Propaganda de determinados costumes ou relato de tais costumes?

6 - Na verdade é que tudo parece deslocado no tempo, o que nos causa estranheza. Casamentos arranjados, bebedeiras ao volante, a vida livre de privilegiados que não precisavam "dividir" o país, a banalidade dos afortunados, enfim, tudo isso sob tintas positivistas neste leitor, pelo menos, causaram certo desconforto e, por mais que seja o retrato de determinado período e dum estrato bastante minoritário, faz com que o livro pareça um tanto ultrapassado, impressão que cresce com o final bastante semelhante aos antigos melodramas;

Eu tive duas colegas de escola cujos casamentos foram arranjados pelas famílias naquela época e depois, mais recentemente, um amigo se sujeitou a isto. Um conhecido combinou com a noiva que se casariam para se libertarem das exigências familiares. Uma amiga aceitou casar-se como disfarce para o amigo gay. O crítico flagrantemente não é uma pessoa do mundo ao negar os afortunados, os melodramas da vida real, o comportamento irresponsável, a burguesia e o egoísmo das pessoas.

7 - Todavia, tais questões são de escolha estética e política de quem escreve, e não há aqui qualquer julgamento de valor, pois podem ser discutidos a partir dos elementos da estrutura literária. Nesse sentido algumas questões devem ser levantadas. Primeiro que o romance fica muito a mercê dos costumes e das intenções de tal abordagem, de modo que o enredo se fragiliza por promessas de tensionamento que não avançam;

Ok.

8 - Além disso, há certa desproporcionalidade na ação que às vezes dá um baque na verossimilhança interna, como as participações policiais na narrativa, ora exageradas, ora tímidas.
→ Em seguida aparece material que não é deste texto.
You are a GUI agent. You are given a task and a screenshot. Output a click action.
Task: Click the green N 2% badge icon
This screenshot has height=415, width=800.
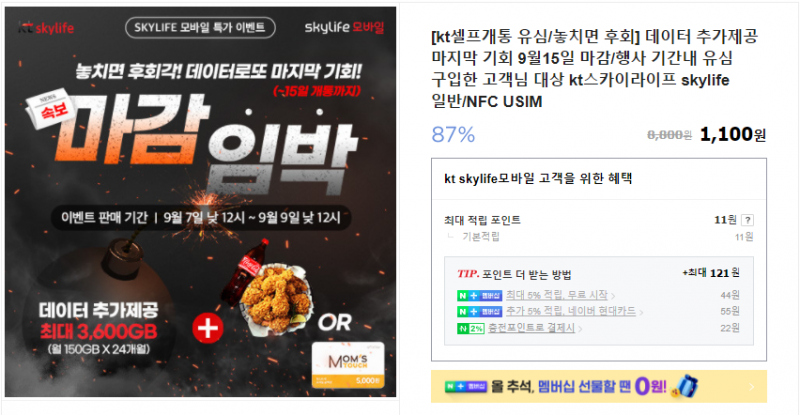(470, 328)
Aliás, é interessante observarmos certa naturalização do comportamento policial pouco ortodoxo, carregado de privilégios e tratamentos diferenciados, o que se colocado na obra de modo crítico, poderia ser virtude. Entretanto, como muito das naturalizações de comportamentos que hoje são questionados pela sociedade, há no positivismo de alguns olhares do romance que promovem certa alienação;

A polícia era ontem e é hoje isenta e ortodoxa? Em que país este crítico mora?

9 - Somado a isso, penso que os personagens, especialmente os protagonistas carecem de força, ou mesmo de empatia. Todos praticamente, serviçais do ego, sem aventuras psicológicas profundas, fortemente mimados pelos privilégios sociais que gozam. Isso a certo modo, de maneira positiva faz saltar ao espelho as contradições que certa cegueira enevoa ao esconder tudo aquilo que existe para além do universo dos Avoeiros e Bogado;

Verdade.

10 - Enfim, Perdi a cabeça é romance escrito com o domínio da linguagem, mas cuja mensagem e estética escravas de uma nostalgia que não se abre ao novo mundo parece criar uma prisão, uma bolha em que todos são felizes e cujos dramas não passam de ciscos sob os tapetes de mansões, aqui ou na Europa. Isso tanto desconecta-se dos tempos presentes, como, paradoxalmente, muito nos diz do agora.

Bolha propositalmente criada e colocada no passado para justamente contrastar com os dias de hoje. Mas agradeço o “domínio da linguagem”. Afinal foi o que ficou de positivo da apreciação feita.

Minhas conclusões: mais uma vez, não me dou bem com críticas. Quem sabe com mais tempo e exposição? Porém, tenho os seguintes comentários: o crítico – como todos eles, ou seja, mais um da mesma escola – tem em alta conta sua erudição e se perde com frases de efeito nas quais o sentido acaba escapando ao leitor comum interessado numa história. Creia-me, meu senhor, o mundo caracterizado em Perdi a Cabeça existiu e ainda existe, ele apenas lhe é desconhecido. O crítico acha estranho o que não lhe é conhecido: “Narciso acha feio o que não é espelho”, com a licença de Caetano Veloso na composição daqueles anos em que o livro situa sua história.